A short-term mortality rate in patients with COVID-19 disease and on chronic dialysis has been documented to range between 20 and 30% [29,30,31]. A Peruvian study reported mortality rates of 16.3% in hospitalized patients [32]; in our investigation, mortality was 20%, similar to what has already been reported.

Sosa et al. [29] reported a decrease in survival during hospitalization for COVID-19 disease related to the disease severity and inflammatory markers. In our study, survival was 65.3% and 56% at days 20 and 30 of hospitalization, respectively, lower than the general population [31,33].

There is evidence that the factors associated with increased mortality are age, male gender, comorbidities such as hypertension, diabetes mellitus, obesity, inflammatory markers, and respiratory involvement [26,27,28,29,30,31,32,33]. In the present investigation, and a spanish study, no relationship was found between age, gender, and comorbidities [34].

Regarding laboratory markers, there are reports of the relationship between increased leukocytes, C-protein reactive, lactate dehydrogenase, ferritin, D-dimer, and decreased lymphocytes with mortality, related to an exaggerated inflammatory response in patients with COVID-19. Such findings are congruent with ours [31,32,33,34]. It is described that oxygen saturation < 90% persistent despite oxygen administration, oxygen partial pressure < 68 millimeters of mercury, and decreased arterial oxygen pressure/inspired oxygen fraction are associated with increased mortality in the context of severe respiratory compromise [35]. In this series, most patients were observed to require oxygen support and showed a significantly low arterial oxygen pressure/inspired oxygen fraction.

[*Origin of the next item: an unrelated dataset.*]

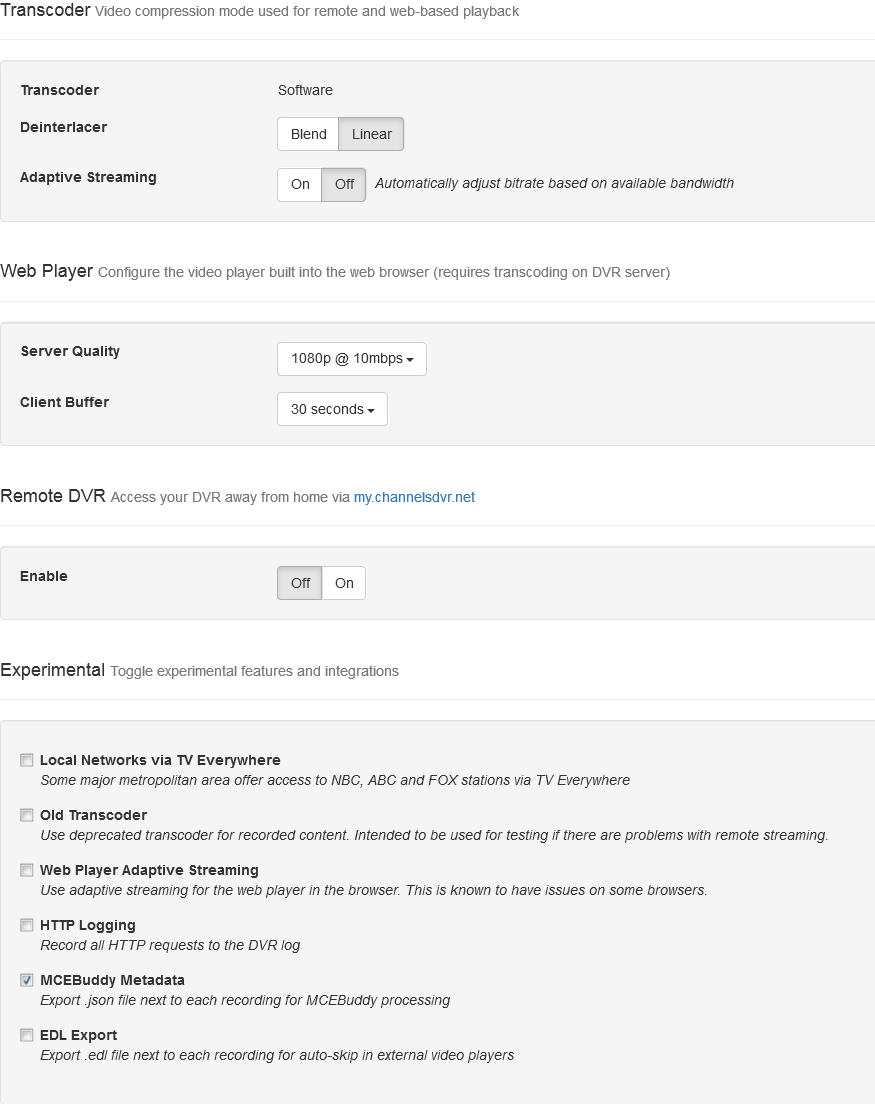Check the EDL Export checkbox
The image size is (875, 1104).
[27, 1035]
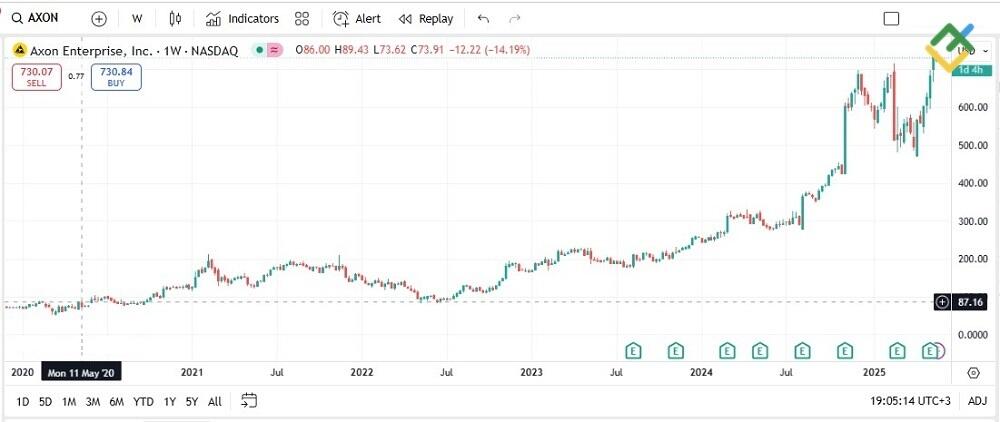Switch to the 5Y time range

(x=191, y=401)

In our study, increased inflammatory markers and decreased oxygenation status indicators were related to increased mortality. Variables associated with lower survival were C-reactive protein values >10 milligrams per deciliter and arterial oxygen pressure/inspired oxygen fraction values ≤ 150 millimeters of mercury, similar to that described by Wang et al. [35], who mentioned that arterial oxygen pressures/inspired oxygen fraction < 136 millimeters of mercury were characteristic of patients with higher mortality. On the other hand, Turgutalp et al. [36] noted that an increase of more than ten times the normal value of C-reactive protein was associated with lower survival, the latter in patients hospitalized on maintenance hemodialysis. In addition, severe COVID-19 disease was associated with increased mortality in a study evaluating more than 300 patients undergoing chronic hemodialysis, as in the present report [37].

The study's main limitations are that it is a retrospective study and that the main source of data was hospital medical records, which may implicitly compromise the validity and reliability of the recorded data. Two different groups of patients are described: chronic and new, which could constitute two different populations, with different hospitalization admission conditions and mortality risk, despite the fact that the groups were comparable in all the variables evaluated, except for creatinine levels. This potential bias source could be handled with a larger sample size and a longer follow-up time. Data such as time on dialysis prior to hospital admission (of patients on chronic dialysis) and the number of hemodialysis sessions were unavailable.

The results obtained in the study provide insight into the presentation and clinical outcome of COVID-19 disease in patients with chronic kidney disease on dialysis. This information could be used to reduce the morbidity and mortality of these patients, even more so knowing that in Latin America, there is a progressive increase in patients with chronic kidney disease whose approach and maintenance are still deficient, generating high costs for the healthcare system. Additional studies should be carried out in our region, including a larger number of patients, distributed according to the dialysis modality, and evaluating the evolution of survivors after COVID-19 disease.

Conclusion

In patients with stage-5 chronic kidney disease hospitalized for COVID-19, severe COVID-19 disease, C-protein reactive levels > 10 milligrams per deciliter, arterial oxygen pressure/inspired oxygen fraction ≤ 150 millimeters of mercury and severe COVID-19 disease were the main factors associated with mortality.